(este artículo se publicó originalmente en el periódico 20 Minutos el 1 de septiembre de 2025)
En el tanatorio un sacerdote recordó a los que estábamos allí que sin ella no vivirían la mayoría de los que escuchábamos esas palabras. Quince hijos, 32 nietos y 26 bisnietos… y los que vendrán. Dejar huella en la tierra no pasa exclusivamente por firmar una obra de arte o tener un alto desempeño profesional sino –aunque se nos olvide– en hacer mejor el mundo que te recibió, aunque sea a tu costa. Hoy suena extraño, nos hemos acostumbrado a celebrar el ego con las redes sociales y ocultar los sacrificios porque todo han de ser éxitos personales.
Doña Elisa sacó adelante su familia cuando enviudó hace medio siglo, le dio tiempo de formar parte de consejos de administración, presidir una compañía, disfrazarse de Santa Claus cada Navidad para repartir un regalo a toda su prole o compartir cada alegría y cada tristeza –nunca en soledad– siempre en familia. Montar en bicicleta hasta los 80 años, disfrutar del fútbol y de cada visita como si fuese la última de su vida. Una fe inquebrantable que le ayudó a soportar penalidades siempre con sonrisa y valentía. Todo lo que tenía lo compartió con los demás sin dejarse nada para ella, su felicidad era la de los demás. Repartió todo y en especial su cariño con ecuanimidad sin juzgar a nadie ni a nada.
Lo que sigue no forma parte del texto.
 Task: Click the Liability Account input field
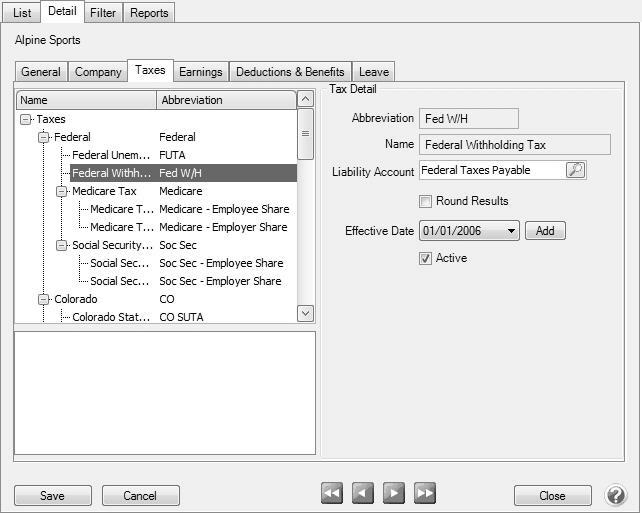[491, 171]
Valores que quizás en este mundo en el que solo tenemos como prioridad a uno mismo han de reivindicarse ahora que empieza de nuevo el curso. Cuando veamos, que lo veremos, la discordia, la soberbia, el egoísmo, el extremismo en nuestro trabajo o en las noticias, no estaría mal pensar en todos estos ancianos que frisan la edad centenaria y cómo lo han logrado: con poco de lo anterior y mucho de los valores de personas como doña Elisa.